Akvaplan-niva researcher Lionel Camus together with his colleagues Jenny Bytingsvik and Luca Tassara has conducted ecotoxicological research in collaboration with CEDRE (France) and North Carolina Wilmington University (USA). The project was funded by the American Petroleum Institute (API).

The aim of the study was to characterize the sensitivity of three deep-water species to oil&gas; associated aromatic compounds, chemical dispersant (Corexit), and Alaskan North Slope crude oil. The three species were the northern shrimps (Pandalus borealis) the stony corals (Lophelia pertusa) and the deep-water sablefish of the Pacific (Anoplopoma fimbria).

Photo: Northern shrimps (Pandalus borealis)

Results showed that corals were more sensitive to dispersant than shrimps. The species have a similar degree of sensitivity for hydrocarbons. Sablefish are sensitive to the chemical dispersant within the range reported for other fish species. However, accumulated oil compounds in sablefish lies at the lower end of the sensitivity range that has been established for aquatic species.

Photo: Coral experiment set up

Overall, project findings indicate that deep-sea species exhibit the same acute sensitivity to dispersant, hydrocarbons and oil as pelagic species. This novel data set are published in Environmental Toxicology and Chemistry (DOI: 10.1002/etc.4165) and Marine Pollution Bulletin (DOI: 10.1016/j.marpolbul.2020.111202) and are available for stakeholders for managing deep-water oil spill and for decision making related to subsea dispersant injection at high depth.

-- WORK TASK 1 --
Please extract the part of the deep-water species study text that opens with the words containing "Akvaplan-niva researcher Lionel" and closes with "Photo: Northern shrimps (Pandalus borealis)".
-- WORK TASK 2 --
In the deep-water species study text, which organization funded the project?

(Pixel coordinate grounding data)
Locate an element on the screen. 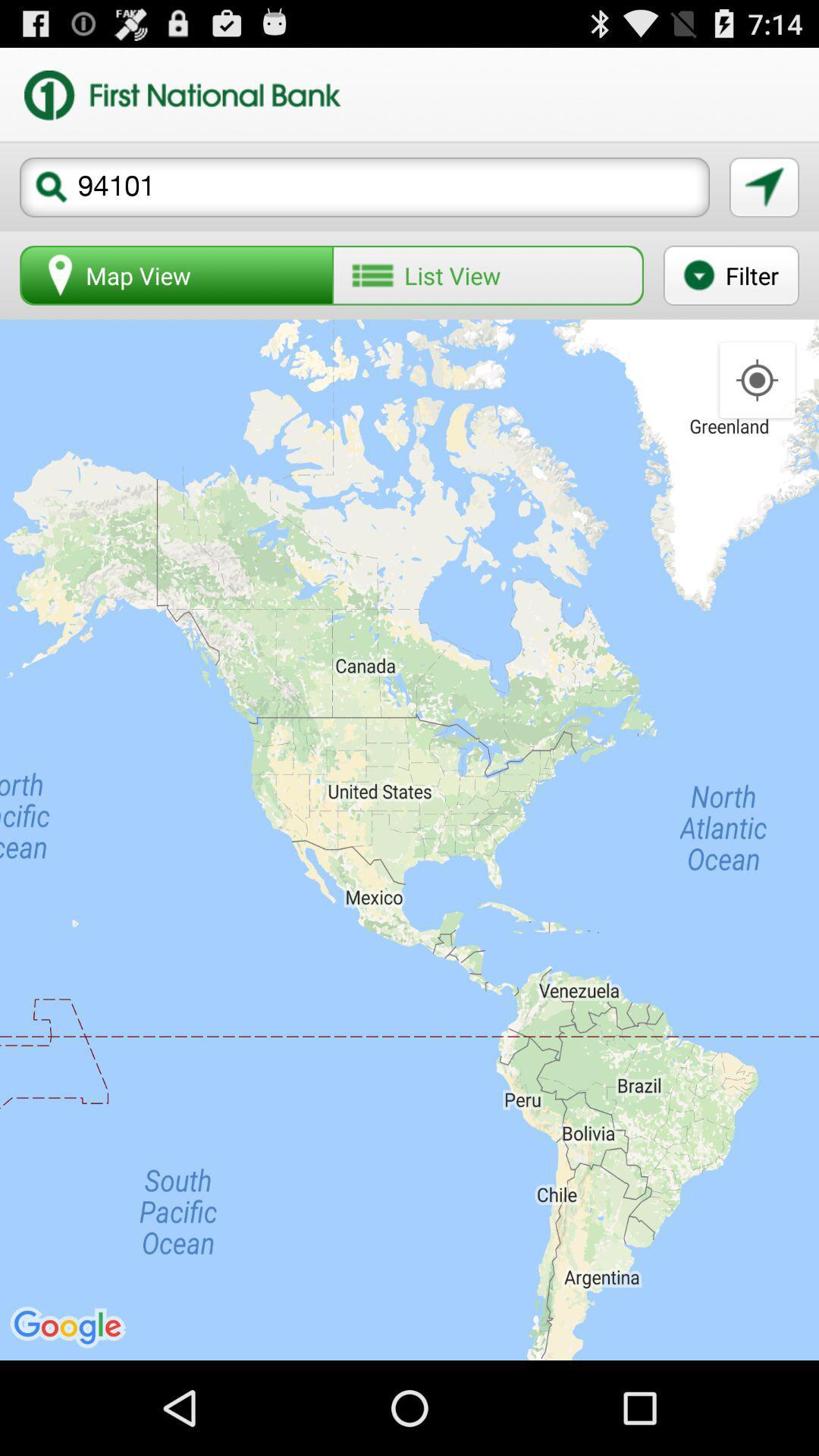 The image size is (819, 1456). the item below 94101 icon is located at coordinates (488, 275). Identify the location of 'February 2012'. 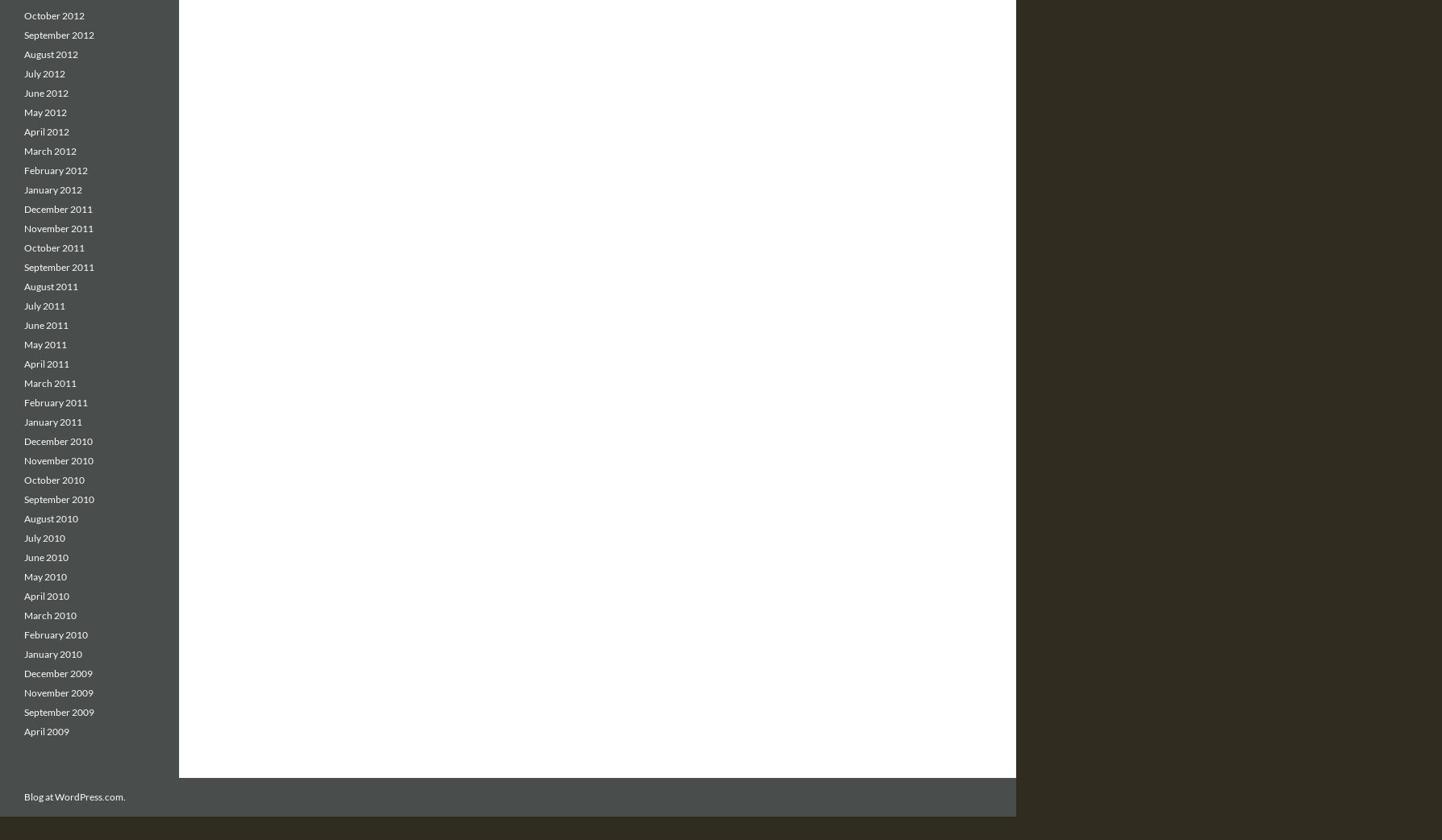
(24, 169).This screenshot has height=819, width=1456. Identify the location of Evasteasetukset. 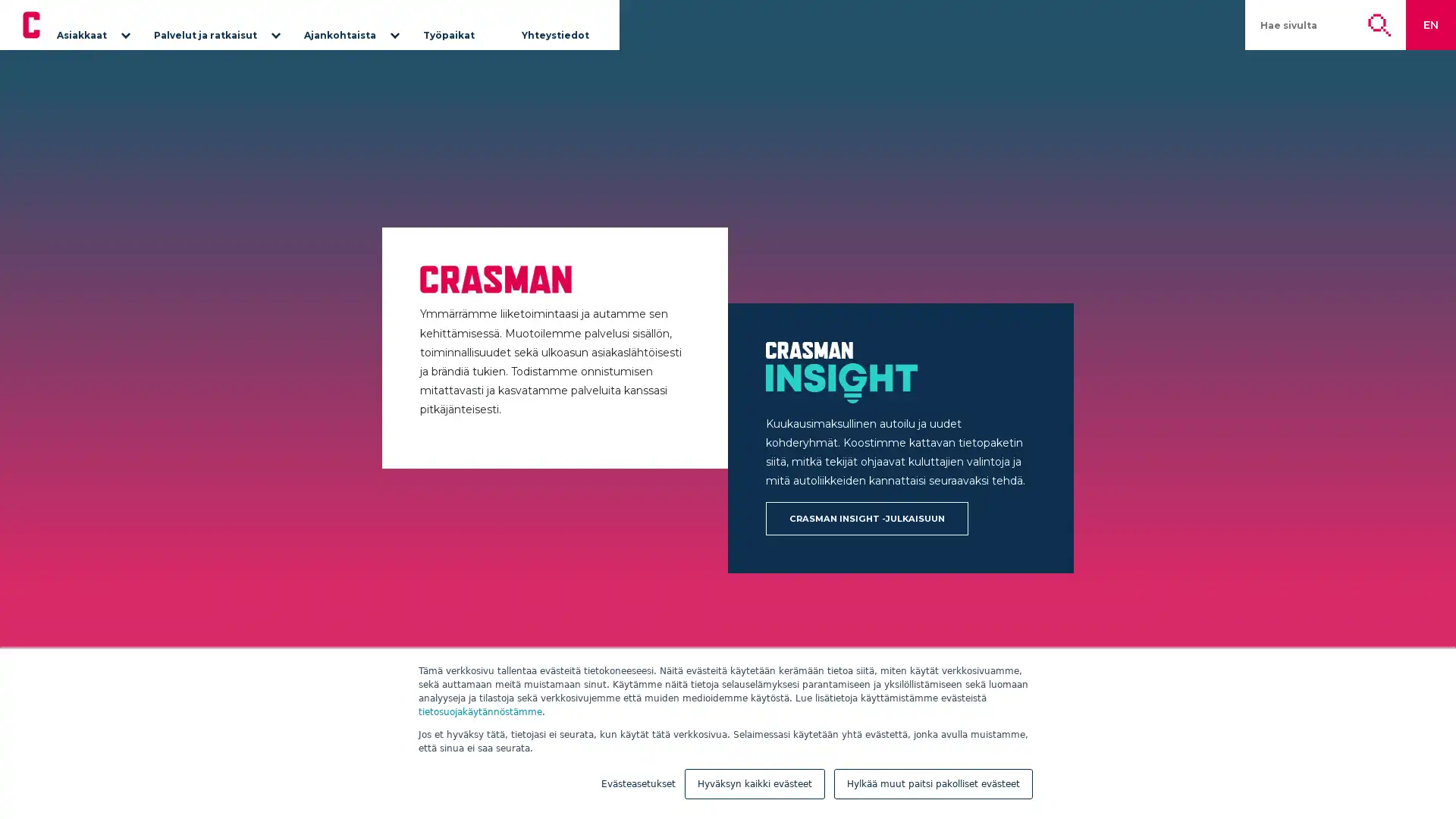
(638, 783).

-- WRITTEN ANSWER 1 --
Akvaplan-niva researcher Lionel Camus together with his colleagues Jenny Bytingsvik and Luca Tassara has conducted ecotoxicological research in collaboration with CEDRE (France) and North Carolina Wilmington University (USA). The project was funded by the American Petroleum Institute (API).

The aim of the study was to characterize the sensitivity of three deep-water species to oil&gas; associated aromatic compounds, chemical dispersant (Corexit), and Alaskan North Slope crude oil. The three species were the northern shrimps (Pandalus borealis) the stony corals (Lophelia pertusa) and the deep-water sablefish of the Pacific (Anoplopoma fimbria).

Photo: Northern shrimps (Pandalus borealis)

-- WRITTEN ANSWER 2 --
The American Petroleum Institute (API).